Starting point is 00:09:58 Brain spotting changed my life. I had been in many types of therapy for years and nothing else had this effect. After brain spotting, I was able to notice when I was reacting based on emotion and while I was hiding in my intellect. I was able to feel the way that my body was reacting based on how I felt. I didn't need to hunch my back when I was angry. I didn't need to twist my spine when I was sad. Instead, I noticed the previously unconscious reaction and I chose to do it or not to do it. I was able to stop avoiding the problems in my life and deal with the deepest parts of the emotional root of my own pain. Brain spotting gives us more time and more room in our own head to react to how we are feeling. Brain spotting was the inspiration for the name Taproot Therapy Collective
Starting point is 00:10:39 and the direction of my career and practice. Just like the technique itself, the effects of brain spotting are subtle, but also profound. Before brain spotting, I thought that therapy was about learning information or knowing something new. After brain spotting, I realized that therapy was more than this. Brain spotting changed my life, but afterwards I didn't know anything new. There was no big reveal or discovery. Brain spotting let me feel how big my own soul was and how much work I have to do in the project of finding and becoming my potential. If anything,
Starting point is 00:11:18 brain spotting helped me forget. I forgot the selfish and myopic demands of my ego, and in forgetting, I saw how much my own intellect was stopping me from experiencing who I really was. We absolutely do not exist because we think. We exist despite the fact that we are trying to think ourselves into existing. The mystic Simone Weil wrote that, The smart man proud of his intellect is like the prisoner proud of his jail. Language is not the house of being. It is the house that we are trying foolishly to cram being into. We are so much bigger than we can think.
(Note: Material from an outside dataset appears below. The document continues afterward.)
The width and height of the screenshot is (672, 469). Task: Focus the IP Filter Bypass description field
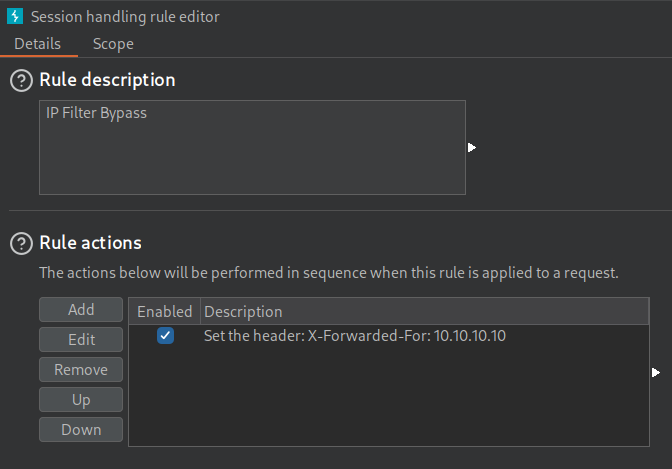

Starting point is 00:11:57 Trauma makes us feel and act small, but we are all bigger than we are able to know. Outside of our intellect lies a tremendous felt sense of creativity, intuition, and a larger, more whole self. We do not have to learn anything to find it. All we have to do is stop talking, stop thinking, and begin to listen to who we know that we are. I'll end with a quote from Friedrich Nietzsche, Behold your thoughts and feelings, there stands a mighty ruler, an unknown sage whose name is Self.